TASK BRIEF
When you write out the listing, keep every word as it stands and drop the pictures.
========================================================================
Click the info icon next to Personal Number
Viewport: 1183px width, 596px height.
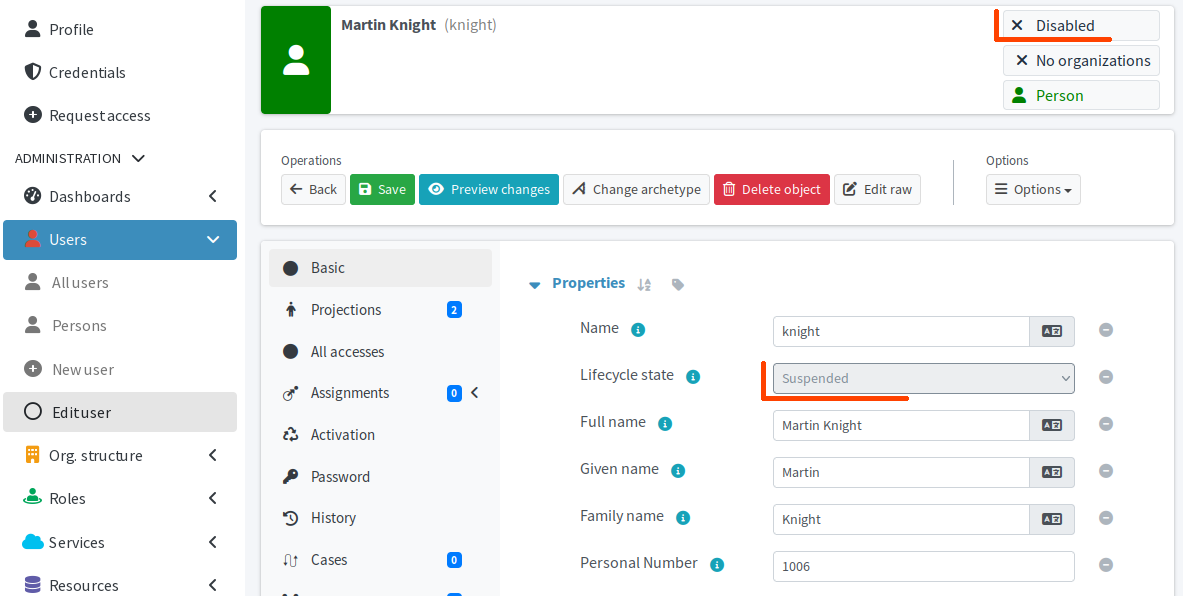pyautogui.click(x=717, y=565)
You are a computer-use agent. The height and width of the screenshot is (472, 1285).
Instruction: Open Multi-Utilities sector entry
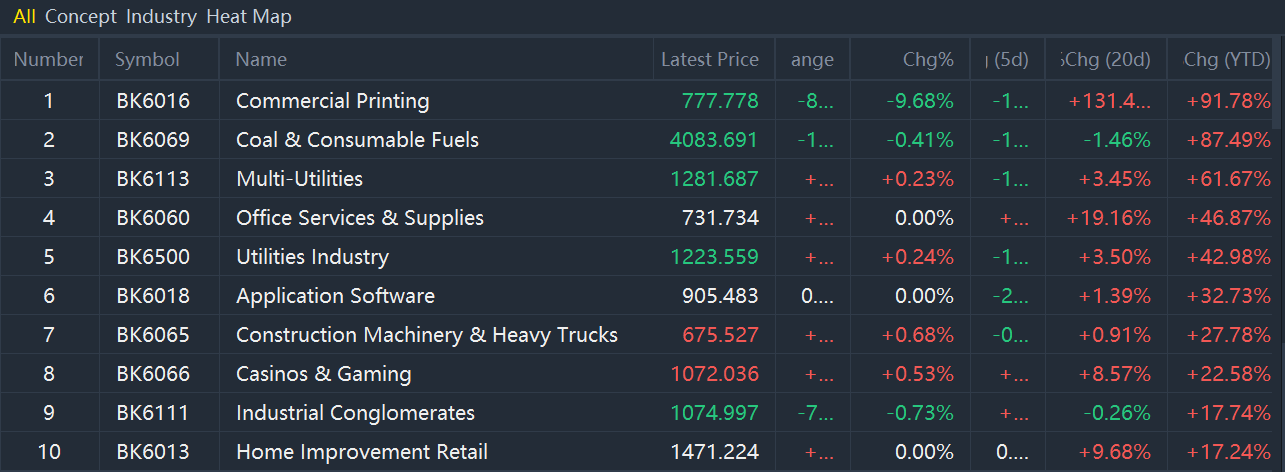pos(299,179)
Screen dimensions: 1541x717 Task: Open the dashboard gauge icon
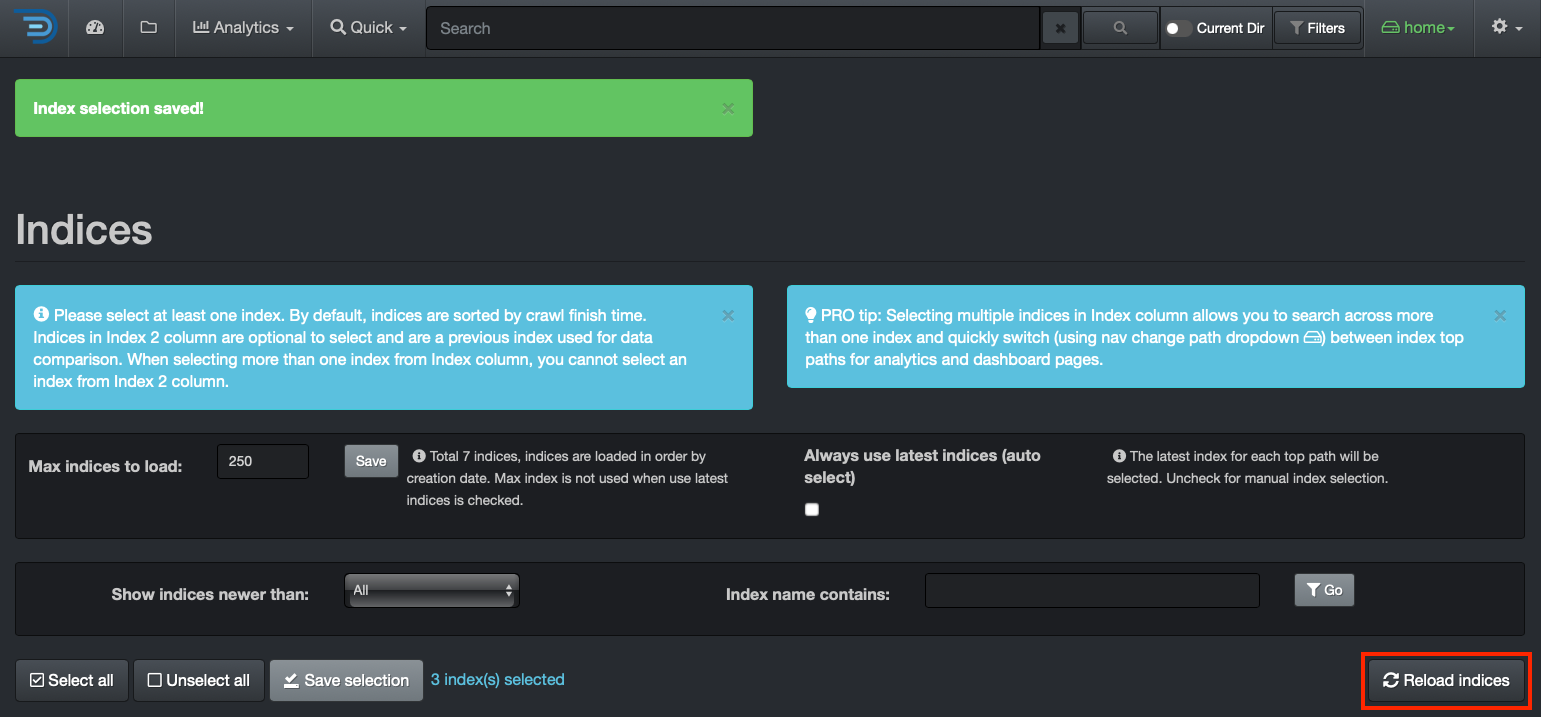[95, 27]
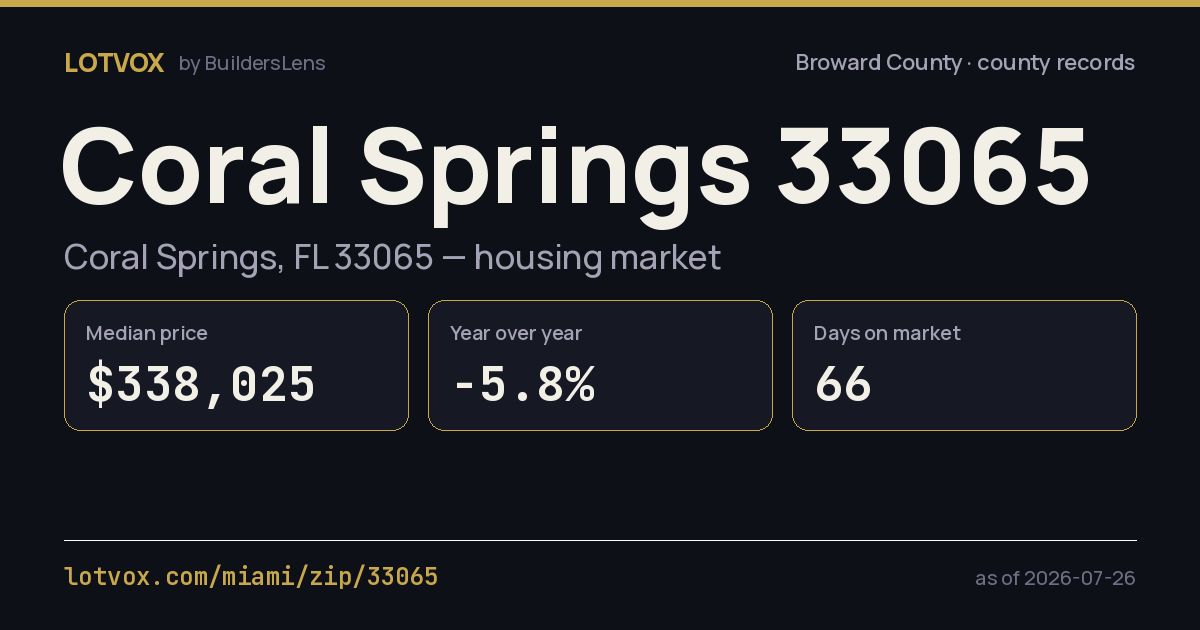Screen dimensions: 1200x630
Task: Click the housing market subtitle
Action: (x=392, y=258)
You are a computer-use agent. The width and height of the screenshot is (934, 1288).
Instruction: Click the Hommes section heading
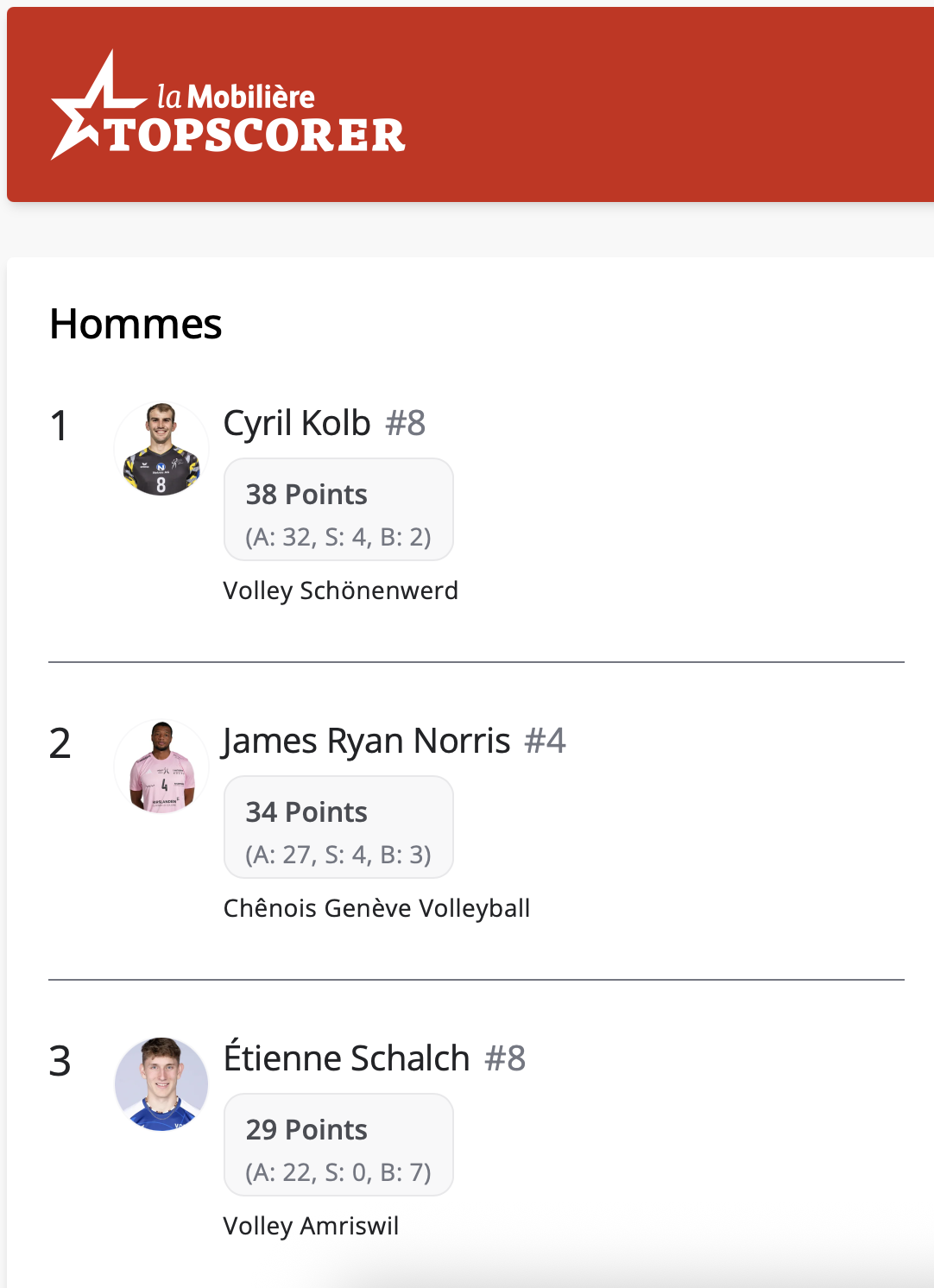coord(136,325)
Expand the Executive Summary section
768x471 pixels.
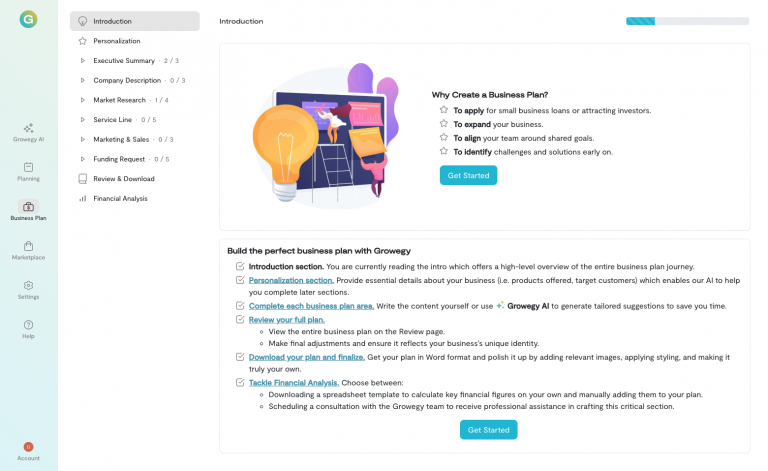point(83,60)
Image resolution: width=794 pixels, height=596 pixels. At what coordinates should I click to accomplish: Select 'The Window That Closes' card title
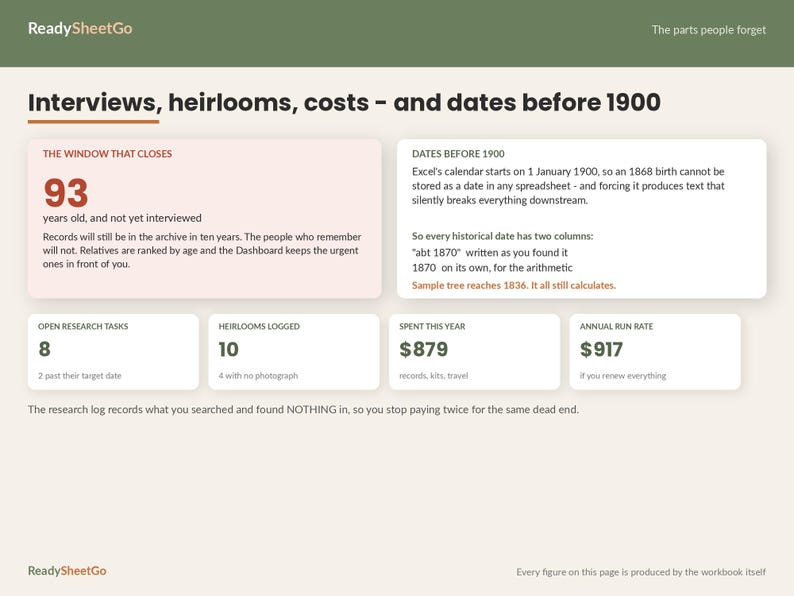(x=107, y=154)
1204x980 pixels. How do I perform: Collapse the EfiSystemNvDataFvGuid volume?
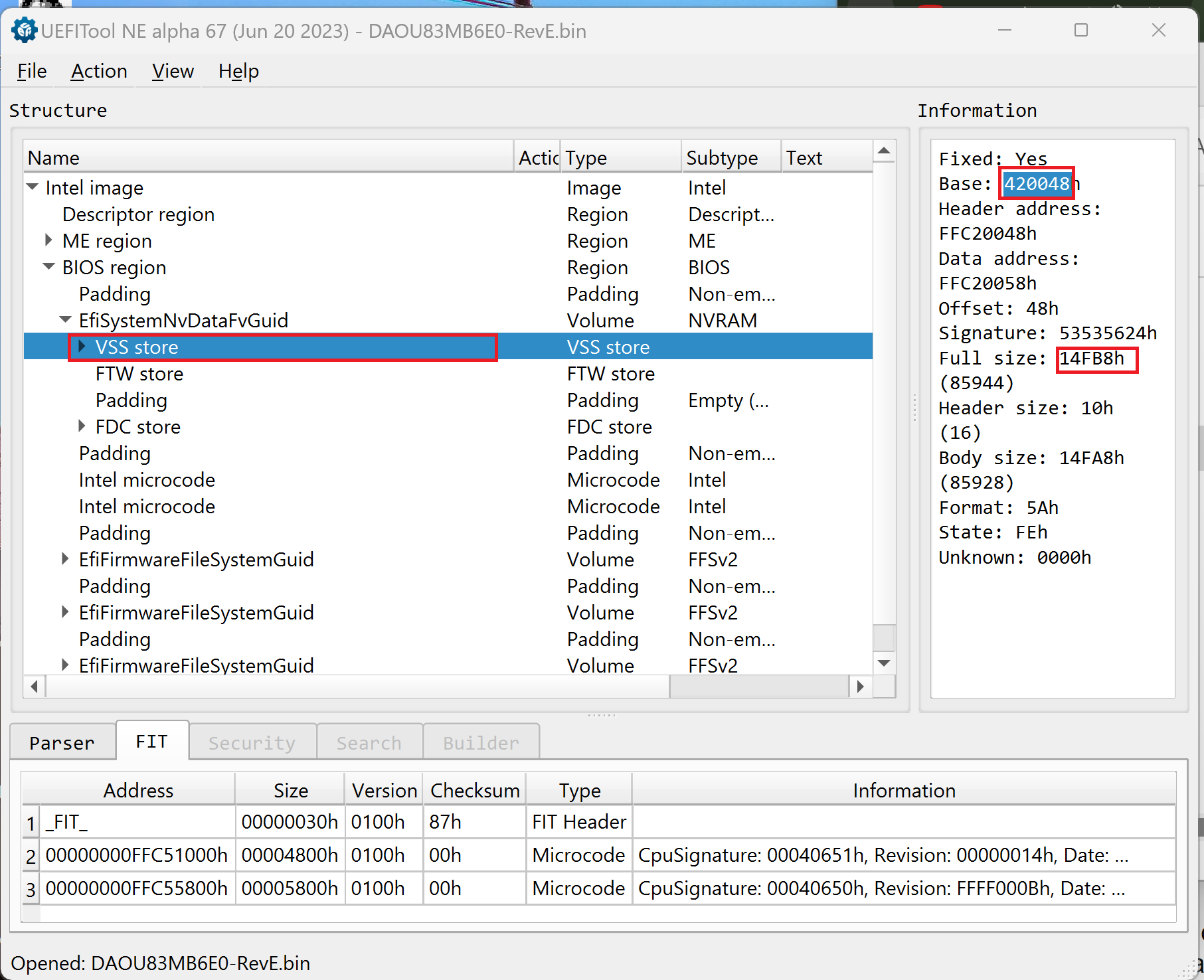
========================================================================
EXERCISE ANSWER
Click the info icon next to Personal Number
Viewport: 1183px width, 596px height.
pyautogui.click(x=717, y=565)
You are a computer-use agent. The height and width of the screenshot is (472, 1285).
Instruction: Open Multi-Utilities sector entry
pos(299,179)
Screen dimensions: 1541x717 Task: Open the dashboard gauge icon
[95, 27]
Screen dimensions: 1200x630
Task: Click the housing market subtitle
Action: (x=392, y=258)
You are a computer-use agent. The width and height of the screenshot is (934, 1288).
Instruction: Click the Hommes section heading
coord(136,325)
Expand the Executive Summary section
768x471 pixels.
point(83,60)
Image resolution: width=794 pixels, height=596 pixels. At what coordinates should I click to accomplish: Select 'The Window That Closes' card title
(x=107, y=154)
1204x980 pixels. How do I perform: Collapse the EfiSystemNvDataFvGuid volume?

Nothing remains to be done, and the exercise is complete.